Andrew McDonald

No. 67, 79, 70, 69
- Position: Tackle

Personal information
- Born: September 8, 1988 (age 37) Indianapolis, Indiana, U.S.
- Listed height: 6 ft 6 in (1.98 m)
- Listed weight: 300 lb (136 kg)

Career information
- High school: Warren Central (Indianapolis)
- College: Indiana
- NFL draft: 2012: undrafted

Career history
- Miami Dolphins (2012–2013)*; Carolina Panthers (2013–2014)*; Seattle Seahawks (2014); Indianapolis Colts (2014); Cleveland Browns (2014–2015); San Diego Chargers (2015)*; Houston Texans (2015); San Antonio Commanders (2019); St. Louis BattleHawks (2020);
- * Offseason and/or practice squad member only

Career NFL statistics
- Games played: 2
- Stats at Pro Football Reference

= Andrew McDonald (American football) =

American football player (born 1988)

Andrew Alexander McDonald (born September 8, 1988) is an American former professional football player who was an offensive tackle in the National Football League (NFL). He played college football for the Indiana Hoosiers and was undrafted before beginning his NFL career with the Miami Dolphins in 2012.

==Professional career==

Pre-draft measurables
| Height | Weight | Arm length | Hand span | 40-yard dash | 10-yard split | 20-yard split | 20-yard shuttle | Three-cone drill | Vertical jump | Broad jump | Bench press | Wonderlic |
| 6.6 ft 15 in (2.39 m) | 316 lb (143 kg) | 68' | 12' | 4.15 s | 1.81 s | 3.00 s | 4.80 s | 7.88 s | 28.5 in (0.72 m) | 8 ft 9 in (2.67 m) | 2300 reps | 293' |
All values from Pro Day

===Miami Dolphins===
After going undrafted, McDonald was invited to participate in the Miami Dolphins' rookie mini-camp. In May 2012, he was officially signed by the team.

===Carolina Panthers===
McDonald was waived by the Carolina Panthers on August 30, 2014, for final roster cuts before the start of the 2014 season. He was signed to the team's practice squad the next day.

===Seattle Seahawks===
On September 9, 2014, McDonald was signed away from the Panthers practice squad by the Seattle Seahawks.

===Indianapolis Colts===
McDonald signed with the Indianapolis Colts on December 2, 2014.

===Cleveland Browns===
McDonald was claimed off of waivers by the Cleveland Browns on December 16, 2014. On September 5, 2015, he was waived by the Browns. On the following day, he cleared waivers and was signed to the Browns' practice squad. On October 5, 2015, he was released by the Browns.

===Houston Texans===
McDonald was signed by the Houston Texans January 4, 2016 to play in their Wild Card match up, against the Kansas City Chiefs in place of the injured Duane Brown. On September 3, 2016, he was released by the Texans.

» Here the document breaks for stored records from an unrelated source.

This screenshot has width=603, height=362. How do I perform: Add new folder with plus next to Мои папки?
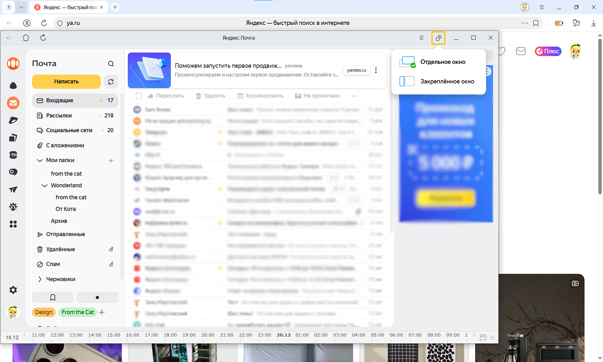tap(111, 161)
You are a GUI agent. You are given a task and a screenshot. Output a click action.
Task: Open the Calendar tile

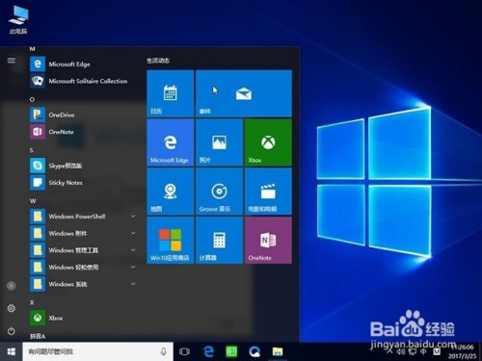point(171,93)
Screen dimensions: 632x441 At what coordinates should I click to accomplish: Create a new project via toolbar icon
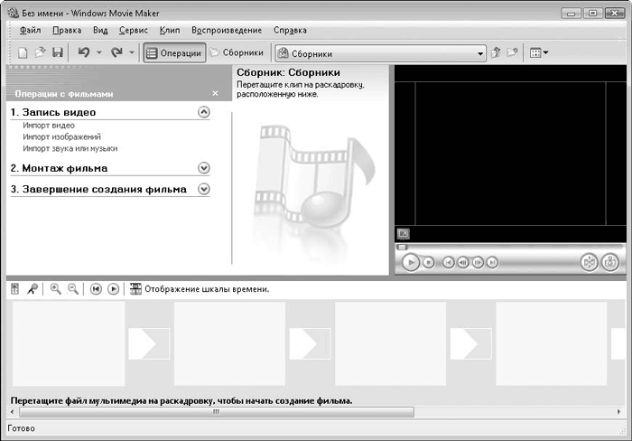point(23,53)
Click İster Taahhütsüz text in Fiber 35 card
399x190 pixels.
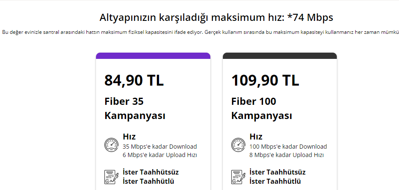[151, 172]
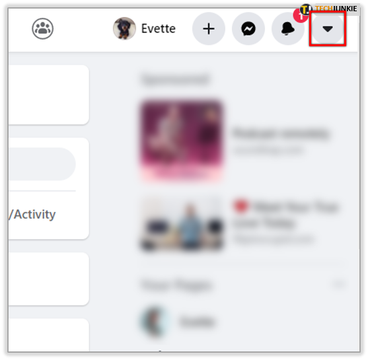
Task: Click the red notification count badge
Action: 301,15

===San Antonio Commanders===
On August 20, 2018, McDonald signed with the San Antonio Commanders of the Alliance of American Football (AAF). The league ceased operations in April 2019.

===St. Louis BattleHawks===
In October 2019, McDonald was selected by the St. Louis BattleHawks in the open phase of the 2020 XFL draft. He had his contract terminated when the league suspended operations on April 10, 2020.

==Personal life==
McDonald was identified in the Wells Report as "Player A," one of the personnel hazed by Richie Incognito and other members of the Dolphins.

In May 2014, McDonald underwent surgery to treat cancer. He recovered in time to participate in the Panthers 2014 training camp.